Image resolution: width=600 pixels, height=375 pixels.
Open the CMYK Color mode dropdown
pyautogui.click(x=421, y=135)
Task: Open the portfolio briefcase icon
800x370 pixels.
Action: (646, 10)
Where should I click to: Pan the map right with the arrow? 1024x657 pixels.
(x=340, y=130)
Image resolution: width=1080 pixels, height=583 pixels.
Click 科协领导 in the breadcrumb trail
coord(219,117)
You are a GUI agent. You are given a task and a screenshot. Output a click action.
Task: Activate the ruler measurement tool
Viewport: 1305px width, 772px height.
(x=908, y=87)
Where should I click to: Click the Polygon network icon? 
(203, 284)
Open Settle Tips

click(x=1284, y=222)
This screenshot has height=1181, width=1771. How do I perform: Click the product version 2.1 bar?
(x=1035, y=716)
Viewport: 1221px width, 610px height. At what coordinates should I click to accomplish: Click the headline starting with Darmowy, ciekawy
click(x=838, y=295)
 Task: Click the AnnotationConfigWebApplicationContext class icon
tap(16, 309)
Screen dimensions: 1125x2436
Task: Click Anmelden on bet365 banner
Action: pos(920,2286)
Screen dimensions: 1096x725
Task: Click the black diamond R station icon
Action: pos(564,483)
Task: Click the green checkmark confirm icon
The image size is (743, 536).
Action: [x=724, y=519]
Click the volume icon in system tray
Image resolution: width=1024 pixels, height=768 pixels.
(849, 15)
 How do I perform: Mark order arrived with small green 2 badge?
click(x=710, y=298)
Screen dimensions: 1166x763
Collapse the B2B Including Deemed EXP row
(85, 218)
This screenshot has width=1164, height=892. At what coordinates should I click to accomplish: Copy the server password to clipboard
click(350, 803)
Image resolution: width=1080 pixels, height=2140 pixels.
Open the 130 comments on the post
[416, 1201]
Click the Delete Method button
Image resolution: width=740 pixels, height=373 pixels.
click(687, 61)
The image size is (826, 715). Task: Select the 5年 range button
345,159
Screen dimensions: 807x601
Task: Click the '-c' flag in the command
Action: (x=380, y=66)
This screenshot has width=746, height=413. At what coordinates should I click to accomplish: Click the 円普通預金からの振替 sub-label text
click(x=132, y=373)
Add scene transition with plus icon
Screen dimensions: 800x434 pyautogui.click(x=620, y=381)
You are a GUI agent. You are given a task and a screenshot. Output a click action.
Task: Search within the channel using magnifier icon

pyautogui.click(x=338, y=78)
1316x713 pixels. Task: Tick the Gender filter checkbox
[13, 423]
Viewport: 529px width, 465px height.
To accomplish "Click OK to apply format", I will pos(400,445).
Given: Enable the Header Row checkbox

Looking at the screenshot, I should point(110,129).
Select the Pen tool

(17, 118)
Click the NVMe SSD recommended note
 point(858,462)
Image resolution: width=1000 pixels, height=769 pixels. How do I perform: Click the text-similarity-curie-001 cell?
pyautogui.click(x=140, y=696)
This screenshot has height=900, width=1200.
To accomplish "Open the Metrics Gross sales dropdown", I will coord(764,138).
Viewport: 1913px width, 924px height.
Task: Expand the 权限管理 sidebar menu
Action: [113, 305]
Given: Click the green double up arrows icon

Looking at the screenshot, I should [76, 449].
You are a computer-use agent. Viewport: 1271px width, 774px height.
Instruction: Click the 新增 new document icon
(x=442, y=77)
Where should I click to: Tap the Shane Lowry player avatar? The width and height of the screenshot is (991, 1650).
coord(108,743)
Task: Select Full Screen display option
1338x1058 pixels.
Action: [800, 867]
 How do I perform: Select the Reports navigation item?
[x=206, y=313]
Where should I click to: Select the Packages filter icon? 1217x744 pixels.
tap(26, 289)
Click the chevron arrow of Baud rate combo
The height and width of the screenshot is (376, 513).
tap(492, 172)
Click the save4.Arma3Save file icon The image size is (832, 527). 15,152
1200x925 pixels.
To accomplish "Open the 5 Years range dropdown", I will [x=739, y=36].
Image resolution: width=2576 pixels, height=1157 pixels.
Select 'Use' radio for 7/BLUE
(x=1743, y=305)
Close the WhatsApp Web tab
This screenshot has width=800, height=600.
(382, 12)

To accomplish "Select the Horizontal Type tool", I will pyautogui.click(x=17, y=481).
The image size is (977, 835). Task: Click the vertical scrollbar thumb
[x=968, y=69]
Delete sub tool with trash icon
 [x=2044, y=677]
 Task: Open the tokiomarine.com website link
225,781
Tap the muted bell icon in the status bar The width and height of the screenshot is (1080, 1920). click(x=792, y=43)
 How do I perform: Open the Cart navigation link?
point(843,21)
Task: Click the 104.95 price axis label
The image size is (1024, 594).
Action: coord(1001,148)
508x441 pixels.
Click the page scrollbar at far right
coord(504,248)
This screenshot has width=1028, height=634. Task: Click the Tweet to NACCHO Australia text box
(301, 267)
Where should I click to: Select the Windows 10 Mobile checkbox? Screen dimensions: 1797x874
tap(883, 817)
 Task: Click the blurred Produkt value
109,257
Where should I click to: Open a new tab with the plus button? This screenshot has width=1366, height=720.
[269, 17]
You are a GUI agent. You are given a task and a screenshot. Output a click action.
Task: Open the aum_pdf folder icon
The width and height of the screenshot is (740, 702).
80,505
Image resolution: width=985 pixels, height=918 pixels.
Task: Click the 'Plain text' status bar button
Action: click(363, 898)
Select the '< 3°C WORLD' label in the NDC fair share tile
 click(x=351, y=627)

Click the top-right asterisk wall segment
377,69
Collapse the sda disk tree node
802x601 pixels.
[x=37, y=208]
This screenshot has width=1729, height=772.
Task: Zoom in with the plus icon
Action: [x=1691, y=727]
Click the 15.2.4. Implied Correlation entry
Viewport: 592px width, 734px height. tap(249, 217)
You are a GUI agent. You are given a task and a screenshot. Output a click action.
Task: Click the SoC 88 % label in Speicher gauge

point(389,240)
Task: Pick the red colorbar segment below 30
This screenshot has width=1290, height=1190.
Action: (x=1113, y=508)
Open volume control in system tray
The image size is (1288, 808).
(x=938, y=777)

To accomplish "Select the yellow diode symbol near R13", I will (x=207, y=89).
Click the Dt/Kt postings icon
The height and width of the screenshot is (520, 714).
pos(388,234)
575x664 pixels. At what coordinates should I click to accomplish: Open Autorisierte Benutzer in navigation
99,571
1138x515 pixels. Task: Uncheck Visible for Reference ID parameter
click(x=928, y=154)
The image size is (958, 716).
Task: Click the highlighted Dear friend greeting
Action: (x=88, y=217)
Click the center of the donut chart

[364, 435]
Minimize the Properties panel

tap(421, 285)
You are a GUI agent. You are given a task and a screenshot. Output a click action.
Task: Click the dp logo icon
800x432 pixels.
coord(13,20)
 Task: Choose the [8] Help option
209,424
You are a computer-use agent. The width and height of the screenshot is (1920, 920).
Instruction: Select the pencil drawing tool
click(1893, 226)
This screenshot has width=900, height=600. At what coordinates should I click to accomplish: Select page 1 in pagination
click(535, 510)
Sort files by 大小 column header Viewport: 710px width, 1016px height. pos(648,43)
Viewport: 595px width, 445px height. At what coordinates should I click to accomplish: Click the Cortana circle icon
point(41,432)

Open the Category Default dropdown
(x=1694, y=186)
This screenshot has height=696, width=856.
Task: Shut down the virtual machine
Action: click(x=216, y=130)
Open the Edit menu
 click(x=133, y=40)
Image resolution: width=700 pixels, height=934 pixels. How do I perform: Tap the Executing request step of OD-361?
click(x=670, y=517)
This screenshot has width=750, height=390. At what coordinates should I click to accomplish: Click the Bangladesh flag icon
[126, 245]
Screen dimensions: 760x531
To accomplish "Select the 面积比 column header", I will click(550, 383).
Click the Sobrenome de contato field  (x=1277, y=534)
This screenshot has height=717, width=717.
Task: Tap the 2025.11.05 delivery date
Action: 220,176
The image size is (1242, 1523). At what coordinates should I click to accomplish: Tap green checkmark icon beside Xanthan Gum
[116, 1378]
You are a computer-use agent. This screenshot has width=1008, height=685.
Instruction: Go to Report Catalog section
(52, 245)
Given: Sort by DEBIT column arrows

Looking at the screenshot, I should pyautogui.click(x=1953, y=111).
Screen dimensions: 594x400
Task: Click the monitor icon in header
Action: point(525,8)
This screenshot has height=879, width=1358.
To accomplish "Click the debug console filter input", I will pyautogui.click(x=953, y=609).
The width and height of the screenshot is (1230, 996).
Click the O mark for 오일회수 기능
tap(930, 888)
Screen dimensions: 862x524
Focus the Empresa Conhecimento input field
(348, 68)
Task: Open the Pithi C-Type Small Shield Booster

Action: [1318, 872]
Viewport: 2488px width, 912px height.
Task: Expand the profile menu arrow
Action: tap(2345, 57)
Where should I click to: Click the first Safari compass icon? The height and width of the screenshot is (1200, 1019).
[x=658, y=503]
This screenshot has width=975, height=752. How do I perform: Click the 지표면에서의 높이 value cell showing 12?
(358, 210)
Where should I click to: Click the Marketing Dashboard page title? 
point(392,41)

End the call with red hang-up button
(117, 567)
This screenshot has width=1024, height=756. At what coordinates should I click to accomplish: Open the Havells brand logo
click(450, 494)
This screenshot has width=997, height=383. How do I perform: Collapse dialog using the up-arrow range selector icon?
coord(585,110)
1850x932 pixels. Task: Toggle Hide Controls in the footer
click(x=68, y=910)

※

Exercise requirements:
Using the data above, transcribe the lines that run from the line with "Click the page scrollbar at far right" to the line with "Task: Open the aum_pdf folder icon", both ends kept, and output nothing else.

Response area:
Click the page scrollbar at far right
coord(504,248)
This screenshot has width=1028, height=634. Task: Click the Tweet to NACCHO Australia text box
(301, 267)
Where should I click to: Select the Windows 10 Mobile checkbox? Screen dimensions: 1797x874
tap(883, 817)
 Task: Click the blurred Produkt value
109,257
Where should I click to: Open a new tab with the plus button? This screenshot has width=1366, height=720.
[269, 17]
You are a GUI agent. You are given a task and a screenshot. Output a click action.
Task: Open the aum_pdf folder icon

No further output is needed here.